▸ **Texto do exercício**:
Mas parece que, como acontece frequentemente na Rússia, as perseguições apenas despertam a curiosidade das pessoas. Segundo as editoras russas, o romance “1984” regressou ao top dos livros mais vendidos no país.

Além disso, os leitores procuram também livros de psicologia como o de Viktor Frankl “Em busca de sentido: um psicólogo no campo de concentração”.

Talvez a explicação para este fenómeno esteja nas palavras do Presidente francês, Emmanuel Macron, que, numa das suas últimas entrevistas diagnosticou paranoia no ditador russo. Quando lhe perguntaram quais os motivos de Putin para invadir a Ucrânia, ele respondeu que “o ressentimento [em relação à política do Ocidente] se transformou em paranoia”.

“O isolamento de Putin, desde as sanções de 2014, só tornou tudo pior. Também não se deve subestimar o papel da covid-19 (…) em muitos líderes que já estavam à beira da solidão. Ele fechou-se em Sochi durante meses, entregue aos seus pensamentos”, acrescentou Macron.

▸ **Tarefas a realizar**:
(1) Responda às seguintes perguntas sobre o texto do exercício:
(a) Segundo as editoras russas, que romance regressou ao top dos livros mais vendidos no país?
(b) Qual é o título do livro de Viktor Frankl referido?
(c) Em que local, segundo Macron, Putin se fechou durante meses?
(2) Devolva a passagem do texto do exercício desde "Mas parece que, como" até "vendidos no país.", inclusive.

▸ **Informação extraída**:
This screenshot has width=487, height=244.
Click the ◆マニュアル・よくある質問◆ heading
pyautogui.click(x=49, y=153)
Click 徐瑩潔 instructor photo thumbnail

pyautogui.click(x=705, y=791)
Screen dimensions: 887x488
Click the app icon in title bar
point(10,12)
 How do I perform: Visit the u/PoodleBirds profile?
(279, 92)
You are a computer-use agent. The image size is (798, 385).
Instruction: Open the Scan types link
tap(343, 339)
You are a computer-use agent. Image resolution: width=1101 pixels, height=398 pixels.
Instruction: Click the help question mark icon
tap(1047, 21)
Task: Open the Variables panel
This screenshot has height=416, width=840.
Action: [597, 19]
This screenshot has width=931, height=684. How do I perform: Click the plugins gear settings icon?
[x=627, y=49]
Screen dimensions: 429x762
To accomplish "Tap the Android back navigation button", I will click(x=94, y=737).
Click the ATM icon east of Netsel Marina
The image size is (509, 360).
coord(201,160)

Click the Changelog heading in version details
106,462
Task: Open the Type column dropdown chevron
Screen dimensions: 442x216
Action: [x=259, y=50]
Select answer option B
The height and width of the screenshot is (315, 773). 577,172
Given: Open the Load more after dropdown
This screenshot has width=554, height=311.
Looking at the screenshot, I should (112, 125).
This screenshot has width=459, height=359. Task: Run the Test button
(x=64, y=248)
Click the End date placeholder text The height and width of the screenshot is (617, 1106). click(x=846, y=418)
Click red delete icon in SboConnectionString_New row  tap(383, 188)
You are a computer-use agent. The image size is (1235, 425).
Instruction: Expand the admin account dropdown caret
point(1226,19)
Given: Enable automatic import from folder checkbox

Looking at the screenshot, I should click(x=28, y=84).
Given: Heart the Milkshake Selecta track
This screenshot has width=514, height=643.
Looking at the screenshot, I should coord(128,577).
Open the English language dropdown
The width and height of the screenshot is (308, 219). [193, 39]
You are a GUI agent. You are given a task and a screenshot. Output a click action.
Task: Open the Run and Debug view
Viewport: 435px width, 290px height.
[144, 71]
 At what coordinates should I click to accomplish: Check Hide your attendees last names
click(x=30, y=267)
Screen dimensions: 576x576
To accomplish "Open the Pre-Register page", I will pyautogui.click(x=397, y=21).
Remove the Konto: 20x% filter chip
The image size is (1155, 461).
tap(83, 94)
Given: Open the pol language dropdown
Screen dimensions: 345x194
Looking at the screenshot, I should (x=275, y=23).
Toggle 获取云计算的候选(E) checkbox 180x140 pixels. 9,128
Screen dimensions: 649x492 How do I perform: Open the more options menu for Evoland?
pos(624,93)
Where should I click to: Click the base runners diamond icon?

▸ **Respostas escritas**:
(1)
(a) O romance “1984”.
(b) “Em busca de sentido: um psicólogo no campo de concentração”.
(c) Em Sochi.

(2)
Mas parece que, como acontece frequentemente na Rússia, as perseguições apenas despertam a curiosidade das pessoas. Segundo as editoras russas, o romance “1984” regressou ao top dos livros mais vendidos no país.